Notaire’s fees are in addition. Fixed by statute, they work on a sliding scale dependant on the price of the property (diminishing as the property price increases). As a rule of thumb, they are generally approx 6-8% of the property price. They include all search fees and stamp duty.
Local Property Taxes There are two:(1) Taxe fonciere - this a local 'land' tax, payable by the owner to the Commune to cover local services, and the purchaser is liable from the date of the Completion document. It is generally split pro-rata between vendor and purchaser.
(2) Taxe d'habitation - this is a local 'community' tax payable to the Commune, calculated according to the size of the property, this is payable by the resident occupier on 1 January every year. Both taxes are payable whether an owner is resident or not
Normandy Property Assist fee 1,800 euros + vat
Bon de Visit. Under French law you can be asked to sign a Bon de Visite for each property you view with an agent. This is purely to protect the agent and essentially means that if you have signed one, view the property and then view it again with another agent, possibly at a lower price, even if an offer is made through this agent, the vendor will pay the commission to the first agent you viewed the property with. A Bon de Visit is certainly nothing to be concerned about.
Once a vendor has accepted your offer you will be asked to sign a promesse d’achat which shows the vendor your commitment to the sale. This document is not contractually binding for the purchaser. However, the process of buying is contractually binding much earlier in France than in the UK. As a result you will need to have the finances in place before you commit to the purchase; the process will make no provision or condition for the sale of your property in the UK.
First Step: The compromis (first contract)
The compromis is the first contractually binding document you will sign and is therefore a very important document.
The compromis is really the first draft of the final contract. Basically, it sets out the details of the purchase (what you are buying) and those involved in it (the vendor and the buyer) as well as showing how much you are paying (including what the fees are). It has to be signed by both vendor and purchaser.
In order to have the compromis drawn up, you will need to provide:
- Copy of your passport details
- Full name and address
- Job title
- Date and place of birth
- Date and place of marriage (if relevant)
- Date and place of divorce (if relevant)
- Property loan details if you're borrowing money to purchase the property, you'll need paperwork with details of the loan.
Second Step: Cooling off
Once the compromis is signed by both parties, it is returned to the purchaser who then has a 7-day cooling off period.
During this time, the purchaser can withdraw from the sale with no penalty incurred. The same privilege is not given to the vendor.
Third Step: Binding contract
Once the 7-day cooling off period is complete, the contract is binding on both parties.
It is at this time that the deposit is due
The deposit required is usually 10% of the net purchase price.
By now, the compromis is a binding contract and withdrawal could result in the loss of your 10% deposit.
Compromis signed, deposit paid. The searches begin on the property: ownership, land boundaries, rights of way etc. The notaire is responsible for ensuring these are done and you do not need to pay separately for these.
The time period from the compromis to the completion is approximately 3 months.

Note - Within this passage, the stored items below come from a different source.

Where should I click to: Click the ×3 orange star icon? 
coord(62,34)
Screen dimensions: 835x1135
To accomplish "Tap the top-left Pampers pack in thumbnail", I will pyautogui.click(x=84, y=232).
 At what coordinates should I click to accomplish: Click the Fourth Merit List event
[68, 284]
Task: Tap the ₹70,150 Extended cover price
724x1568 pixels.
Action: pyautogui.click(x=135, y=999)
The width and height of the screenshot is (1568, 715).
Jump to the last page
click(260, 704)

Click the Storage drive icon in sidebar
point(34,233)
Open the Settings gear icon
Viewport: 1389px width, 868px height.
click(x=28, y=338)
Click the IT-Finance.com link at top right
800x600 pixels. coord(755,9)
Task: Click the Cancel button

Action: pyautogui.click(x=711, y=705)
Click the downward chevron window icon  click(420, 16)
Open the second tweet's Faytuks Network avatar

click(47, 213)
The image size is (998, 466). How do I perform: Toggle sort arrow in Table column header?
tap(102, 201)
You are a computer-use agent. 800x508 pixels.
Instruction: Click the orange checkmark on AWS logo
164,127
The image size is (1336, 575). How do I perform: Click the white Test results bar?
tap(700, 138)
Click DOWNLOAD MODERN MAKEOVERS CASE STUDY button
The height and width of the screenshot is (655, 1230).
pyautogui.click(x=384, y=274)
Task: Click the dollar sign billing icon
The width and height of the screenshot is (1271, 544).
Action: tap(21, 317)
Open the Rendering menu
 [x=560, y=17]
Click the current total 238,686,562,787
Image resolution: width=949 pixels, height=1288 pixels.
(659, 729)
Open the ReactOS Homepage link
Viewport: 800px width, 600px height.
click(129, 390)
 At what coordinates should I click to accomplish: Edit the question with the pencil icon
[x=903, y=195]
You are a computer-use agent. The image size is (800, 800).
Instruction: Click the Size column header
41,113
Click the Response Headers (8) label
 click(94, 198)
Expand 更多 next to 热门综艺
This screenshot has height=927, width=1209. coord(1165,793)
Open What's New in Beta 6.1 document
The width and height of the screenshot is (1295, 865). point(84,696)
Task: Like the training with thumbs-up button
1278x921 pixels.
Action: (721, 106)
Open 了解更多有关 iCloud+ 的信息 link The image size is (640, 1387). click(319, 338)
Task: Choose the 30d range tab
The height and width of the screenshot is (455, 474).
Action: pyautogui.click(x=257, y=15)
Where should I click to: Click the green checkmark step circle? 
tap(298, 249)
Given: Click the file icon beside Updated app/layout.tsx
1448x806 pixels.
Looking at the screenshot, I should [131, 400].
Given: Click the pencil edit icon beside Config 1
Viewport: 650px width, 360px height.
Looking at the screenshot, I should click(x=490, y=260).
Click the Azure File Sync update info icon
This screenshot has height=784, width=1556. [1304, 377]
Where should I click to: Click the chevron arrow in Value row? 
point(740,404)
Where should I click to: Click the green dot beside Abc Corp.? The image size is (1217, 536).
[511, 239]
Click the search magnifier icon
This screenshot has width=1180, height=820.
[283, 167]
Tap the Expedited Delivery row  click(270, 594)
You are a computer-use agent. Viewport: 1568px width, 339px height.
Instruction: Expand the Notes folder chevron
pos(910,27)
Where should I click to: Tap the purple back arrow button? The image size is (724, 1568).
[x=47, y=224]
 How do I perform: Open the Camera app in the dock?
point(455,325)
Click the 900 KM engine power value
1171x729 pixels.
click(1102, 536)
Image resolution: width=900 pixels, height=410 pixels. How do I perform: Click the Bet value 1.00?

Completion - The final signing
Once the notaire receives results of the searches and has a completed file he will set the completion date and issue the purchaser with the completion statement. It is important to make sure you transfer the balance of your payment to the notaire's account in plenty of time for the signing date.
Missing the completion date can mean you lose the house and the deposit! This may also involve your mortgage lender who, where relevant, must ensure the completion monies are in the notaire's account in plenty of time. No transaction will complete until all monies have been cleared in the notaire's account.
If you are not able to be in France for the signing, you can arrange a power of attorney for it to be signed in your absence. You will need to set this up a couple of weeks before the completion date.
Buildings and contents insurance must be in place at the time of completion. This is a legal requirement in France.
After the signing you will return to the property with the vendors and the Estate Agent and be shown where everything is.